Dennoch, oder vielleicht auch deswegen, arbeiten in den ersten knapp hundert Jahren nach dem Bar Kochba Krieg die jüdischen Weisen daran, den Tanach (die Sammlung Heiliger Schriften des Judentums, bestehend aus Torah, Nevi’im (Propheten) und Ketuvim (Schriften)) und den Talmud (die Handlungsanweisungen für die biblischen Gesetze) fertigzustellen – das Herz der jüdischen Kultur. Mit dem Babylonischen Talmud wird die Jüdische Gemeinde Babylons im 2. und 3 Jahrhundert zur wichtigsten und berühmtesten der Welt.

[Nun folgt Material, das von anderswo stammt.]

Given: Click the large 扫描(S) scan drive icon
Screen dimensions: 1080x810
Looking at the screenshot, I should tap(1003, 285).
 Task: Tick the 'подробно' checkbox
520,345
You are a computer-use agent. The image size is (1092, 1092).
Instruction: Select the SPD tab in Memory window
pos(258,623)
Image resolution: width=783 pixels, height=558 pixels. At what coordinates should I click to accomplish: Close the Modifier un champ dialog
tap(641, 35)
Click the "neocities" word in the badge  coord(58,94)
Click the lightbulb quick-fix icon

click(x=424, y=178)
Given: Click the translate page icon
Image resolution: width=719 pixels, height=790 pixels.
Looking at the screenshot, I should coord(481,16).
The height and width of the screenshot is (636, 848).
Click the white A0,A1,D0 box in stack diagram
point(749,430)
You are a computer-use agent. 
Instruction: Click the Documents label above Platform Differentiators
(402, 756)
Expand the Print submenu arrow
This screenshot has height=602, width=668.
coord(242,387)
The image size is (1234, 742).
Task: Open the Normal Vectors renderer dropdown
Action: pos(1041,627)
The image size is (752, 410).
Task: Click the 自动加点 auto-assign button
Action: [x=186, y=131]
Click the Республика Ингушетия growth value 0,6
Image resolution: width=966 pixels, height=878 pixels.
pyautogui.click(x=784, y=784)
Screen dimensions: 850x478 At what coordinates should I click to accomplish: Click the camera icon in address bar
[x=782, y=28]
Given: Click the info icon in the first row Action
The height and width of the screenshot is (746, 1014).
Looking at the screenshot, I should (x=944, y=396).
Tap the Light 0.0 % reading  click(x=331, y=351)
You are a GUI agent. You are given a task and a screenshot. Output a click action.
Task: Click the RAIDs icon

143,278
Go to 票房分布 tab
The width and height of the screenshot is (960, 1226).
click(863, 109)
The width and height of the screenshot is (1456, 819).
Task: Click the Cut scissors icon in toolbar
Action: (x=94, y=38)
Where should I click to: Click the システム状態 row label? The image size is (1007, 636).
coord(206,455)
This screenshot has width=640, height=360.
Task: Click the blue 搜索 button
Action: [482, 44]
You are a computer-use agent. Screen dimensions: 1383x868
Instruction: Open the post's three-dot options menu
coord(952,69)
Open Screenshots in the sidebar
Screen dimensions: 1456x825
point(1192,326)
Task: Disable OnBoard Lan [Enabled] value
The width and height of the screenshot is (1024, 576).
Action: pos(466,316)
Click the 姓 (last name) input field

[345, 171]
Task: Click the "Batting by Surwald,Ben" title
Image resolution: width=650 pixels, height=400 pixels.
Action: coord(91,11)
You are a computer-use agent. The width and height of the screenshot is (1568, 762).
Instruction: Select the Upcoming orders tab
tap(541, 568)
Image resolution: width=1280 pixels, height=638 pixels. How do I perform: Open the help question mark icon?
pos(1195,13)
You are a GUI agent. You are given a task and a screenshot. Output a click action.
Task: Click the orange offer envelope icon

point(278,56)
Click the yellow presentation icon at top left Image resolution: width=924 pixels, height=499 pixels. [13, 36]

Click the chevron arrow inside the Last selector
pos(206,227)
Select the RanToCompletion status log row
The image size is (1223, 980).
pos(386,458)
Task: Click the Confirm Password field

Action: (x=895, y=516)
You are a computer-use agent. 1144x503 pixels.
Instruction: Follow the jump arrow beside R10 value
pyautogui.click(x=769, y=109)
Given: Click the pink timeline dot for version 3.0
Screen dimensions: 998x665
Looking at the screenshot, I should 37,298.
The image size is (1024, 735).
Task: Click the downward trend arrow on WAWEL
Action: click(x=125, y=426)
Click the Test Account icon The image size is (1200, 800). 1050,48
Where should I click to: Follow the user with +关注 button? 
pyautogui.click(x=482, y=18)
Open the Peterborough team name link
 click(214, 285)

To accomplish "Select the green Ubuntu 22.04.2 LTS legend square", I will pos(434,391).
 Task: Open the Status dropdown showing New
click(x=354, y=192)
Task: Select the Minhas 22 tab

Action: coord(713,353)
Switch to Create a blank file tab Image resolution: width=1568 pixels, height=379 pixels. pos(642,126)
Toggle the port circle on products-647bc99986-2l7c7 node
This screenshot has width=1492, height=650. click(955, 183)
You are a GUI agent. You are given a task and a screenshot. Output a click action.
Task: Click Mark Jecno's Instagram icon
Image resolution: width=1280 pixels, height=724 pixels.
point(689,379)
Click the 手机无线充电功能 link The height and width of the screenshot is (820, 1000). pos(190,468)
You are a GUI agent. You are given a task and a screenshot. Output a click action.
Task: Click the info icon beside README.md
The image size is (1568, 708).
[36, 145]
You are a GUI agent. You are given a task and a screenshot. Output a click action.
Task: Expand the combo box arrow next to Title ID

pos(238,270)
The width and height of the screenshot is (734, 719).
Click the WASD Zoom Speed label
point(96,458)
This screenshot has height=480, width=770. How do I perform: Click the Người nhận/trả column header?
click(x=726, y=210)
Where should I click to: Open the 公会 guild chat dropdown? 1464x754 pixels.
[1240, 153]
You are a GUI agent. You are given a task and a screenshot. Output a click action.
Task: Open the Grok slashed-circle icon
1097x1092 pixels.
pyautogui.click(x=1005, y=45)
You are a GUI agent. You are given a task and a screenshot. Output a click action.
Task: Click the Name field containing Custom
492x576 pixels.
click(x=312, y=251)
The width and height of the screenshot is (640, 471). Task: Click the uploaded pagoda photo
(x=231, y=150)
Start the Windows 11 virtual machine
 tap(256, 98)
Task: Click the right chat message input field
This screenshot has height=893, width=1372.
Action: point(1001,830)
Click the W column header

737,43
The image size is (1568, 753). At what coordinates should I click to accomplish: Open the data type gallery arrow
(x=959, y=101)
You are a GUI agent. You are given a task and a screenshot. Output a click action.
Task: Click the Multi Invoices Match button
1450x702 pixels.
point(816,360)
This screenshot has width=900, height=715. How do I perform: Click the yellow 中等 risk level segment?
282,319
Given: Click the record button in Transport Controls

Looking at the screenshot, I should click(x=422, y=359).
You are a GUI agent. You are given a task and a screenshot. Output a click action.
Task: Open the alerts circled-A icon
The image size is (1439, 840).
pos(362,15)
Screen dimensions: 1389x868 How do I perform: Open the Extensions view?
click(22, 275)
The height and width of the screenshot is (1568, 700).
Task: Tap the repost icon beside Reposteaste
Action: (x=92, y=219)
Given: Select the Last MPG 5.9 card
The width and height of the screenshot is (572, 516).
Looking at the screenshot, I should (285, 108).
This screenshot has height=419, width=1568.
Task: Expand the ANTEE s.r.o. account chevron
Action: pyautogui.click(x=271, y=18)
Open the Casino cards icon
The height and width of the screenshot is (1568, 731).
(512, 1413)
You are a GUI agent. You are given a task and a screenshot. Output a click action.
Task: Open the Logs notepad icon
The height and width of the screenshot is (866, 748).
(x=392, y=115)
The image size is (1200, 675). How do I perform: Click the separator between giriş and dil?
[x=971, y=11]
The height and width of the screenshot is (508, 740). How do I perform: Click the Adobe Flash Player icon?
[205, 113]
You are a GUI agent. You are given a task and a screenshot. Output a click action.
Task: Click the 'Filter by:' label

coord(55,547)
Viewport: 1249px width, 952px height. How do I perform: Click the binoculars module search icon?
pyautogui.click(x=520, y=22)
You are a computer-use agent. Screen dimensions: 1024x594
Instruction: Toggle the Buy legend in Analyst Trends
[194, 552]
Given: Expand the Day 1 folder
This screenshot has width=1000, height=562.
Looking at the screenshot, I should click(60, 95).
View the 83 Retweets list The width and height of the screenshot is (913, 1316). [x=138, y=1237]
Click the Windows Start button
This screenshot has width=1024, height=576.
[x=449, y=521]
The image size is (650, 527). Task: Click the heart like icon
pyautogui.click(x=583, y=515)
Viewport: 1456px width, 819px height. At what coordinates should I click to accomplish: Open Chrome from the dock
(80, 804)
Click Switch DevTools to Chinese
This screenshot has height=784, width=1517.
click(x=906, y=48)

Die Lage für die Juden bessert sich erst mit Ende des 2. Jahrhunderts unter Kaiser Septimius Severus, dem sogar Synagogen gewidmet werden. Doch seine Dynastie geht schon in der Mitte des dritten Jahrhunderts wieder zu Ende, und es beginnt die Zeit der sogenannten Soldatenkaiser. Innerhalb der nächsten knapp hundert Jahre kommen an die 70 Kaiser an die Macht. Die Menschen wandern ab, das Land liegt brach und verarmt wieder. Im persischen Reich steigt der Clan der Sassaniden auf. Rom muss sich behaupten.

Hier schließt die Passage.